5. L’embolie du xylème : le point de non-retour
Les vaisseaux touchés ne conduisent plus l’eau. Elle ne monte plus. Et au-delà d’un certain seuil, ils ne se reconstituent pas et le dommage est permanent : l’eau n’atteint plus les parties les plus hautes de l’arbre. Les branches du sommet meurent en premier. C’est ce qu’on appelle la descente de cime, signe visible d’un dommage hydraulique souvent déjà irréversible.
6. 70 % des arbres vivent déjà au bord de la rupture hydraulique
Choat et al.4 à partir de données sur 226 espèces forestières dans 81 sites mondiaux, montrent que 70 % des espèces fonctionnent déjà à la limite de leur tolérance hydraulique — la marge entre la tension qu’elles subissent normalement et celle qui déclenche l’embolie est inférieure à 1 MPa (le mégapascal est une unité de pression, 1 MPa équivaut à environ 10 fois la pression atmosphérique). Imaginez une chaîne qui supporte déjà presque tout le poids qu’elle peut porter : il suffit d’un léger surcroît de charge pour qu’elle cède. C’est exactement dans cette situation que fonctionnent la plupart des arbres en conditions normales, au bord de leur limite. Comme le formulent Marchin et al. dans leurs conclusions : l’augmentation active de la transpiration sous conditions chaudes et sèches propulse les plantes vers les seuils de cavitation du xylème plus rapidement qu’on ne l’avait reconnu jusqu’ici
.
7. Planter mieux, pas seulement planter plus
Ce double mécanisme — fermeture stomatique en période de sécheresse modérée, ouverture paradoxale en période de chaleur extrême — explique pourquoi la transpiration comme levier de rafraîchissement est un service conditionnel et non garanti. Il n’est pas stable dans le temps, varie selon les espèces, les sites et les conditions hydriques.
L’ombrage reste le levier le plus stable de rafraîchissement des arbres — 70 à 80 % de l’effet de rafraîchissement ressenti sous la canopée. Un arbre qui a fermé ses stomates depuis une semaine projette encore la même ombre.

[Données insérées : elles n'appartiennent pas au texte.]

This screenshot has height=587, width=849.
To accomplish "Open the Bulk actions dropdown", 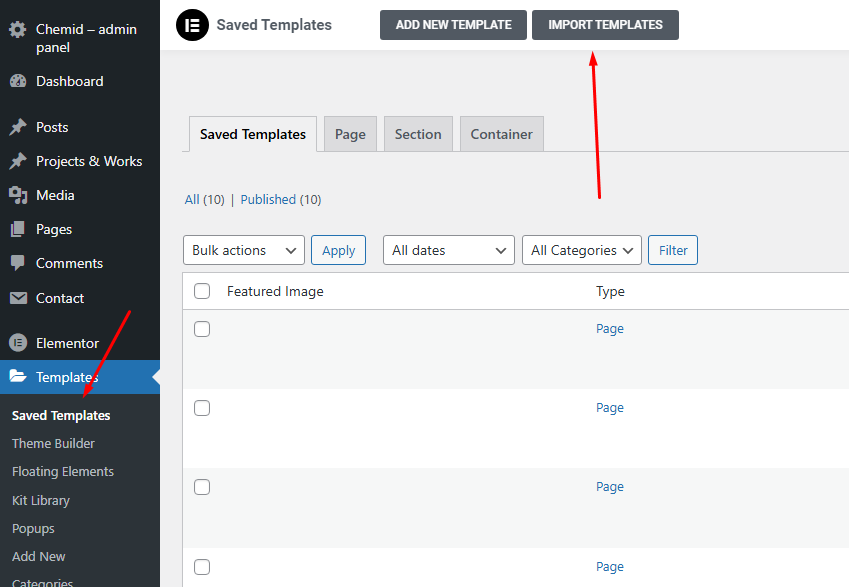I will 244,250.
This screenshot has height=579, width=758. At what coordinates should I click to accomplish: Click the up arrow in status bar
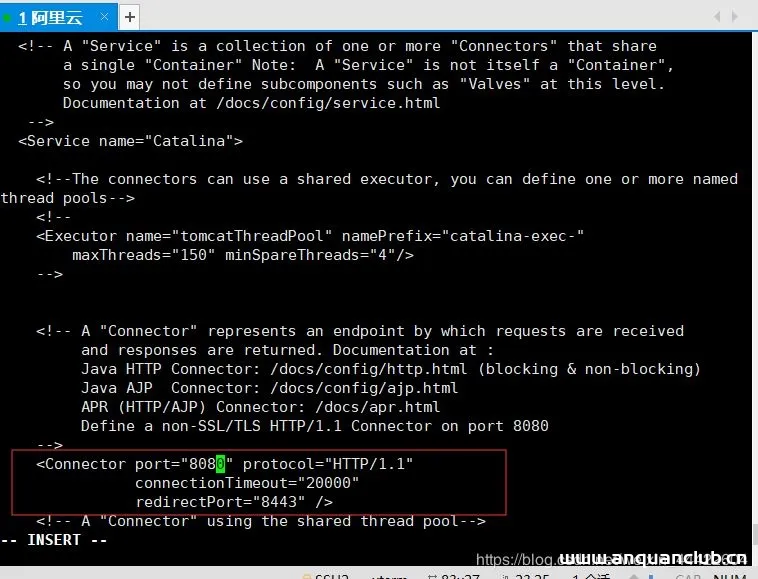636,576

Mais cette stabilité a aussi ses limites : si l’arbre n’a plus la capacité d’irriguer sa canopée, elle disparaît et avec elle, sa capacité à ombrager.
L’arbre nous rafraîchit donc surtout quand il en a les moyens. Ce n’est en rien une raison de renoncer aux arbres en ville, c’est une raison pour mieux comprendre leur physiologie et leurs besoins pour les planter et les soigner comme ils le méritent. L’enjeu n’est pas de planter davantage, mais de planter — et de jardiner — mieux.
Notes :
- Knight, T., Price, S., Bowler, D., et al. (2021). How effective is
greening
of urban areas in reducing human exposure to ground-level ozone concentrations, UV exposure and theurban heat island effect
? An updated systematic review. Environmental Evidence, 10, 12. - Anys, M., & Weiler, M. (2025). Drought impact on transpiration dynamics of common deciduous trees growing at contrasting urban sites. Ecohydrology, 18(2), e70007.

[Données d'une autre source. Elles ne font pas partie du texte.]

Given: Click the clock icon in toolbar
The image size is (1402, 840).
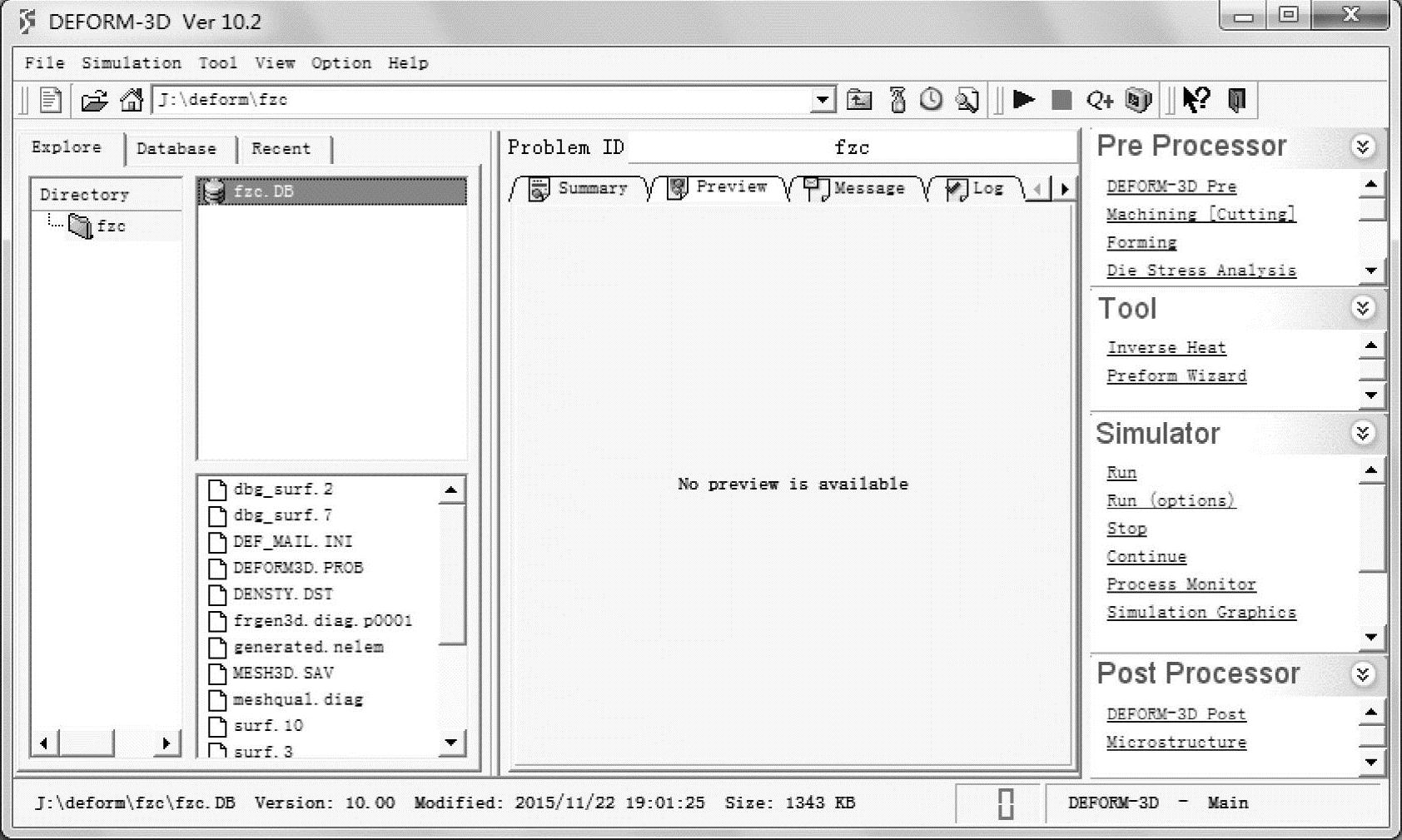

- Marchin, R. M., Backes, D., Ossola, A., Leishman, M. R., Tjoelker, M. G., & Ellsworth, D. S. (2022). Extreme heat increases stomatal conductance and drought-induced mortality risk in vulnerable plant species. Global Change Biology, 28(3), 1133–1146.
- Choat, B., Jansen, S., Brodribb, T. J., Cochard, H., Delzon, S., Bhaskar, R., Bucci, S. J., et al. (2012). Global convergence in the vulnerability of forests to drought. Nature, 491(7426), 752–755.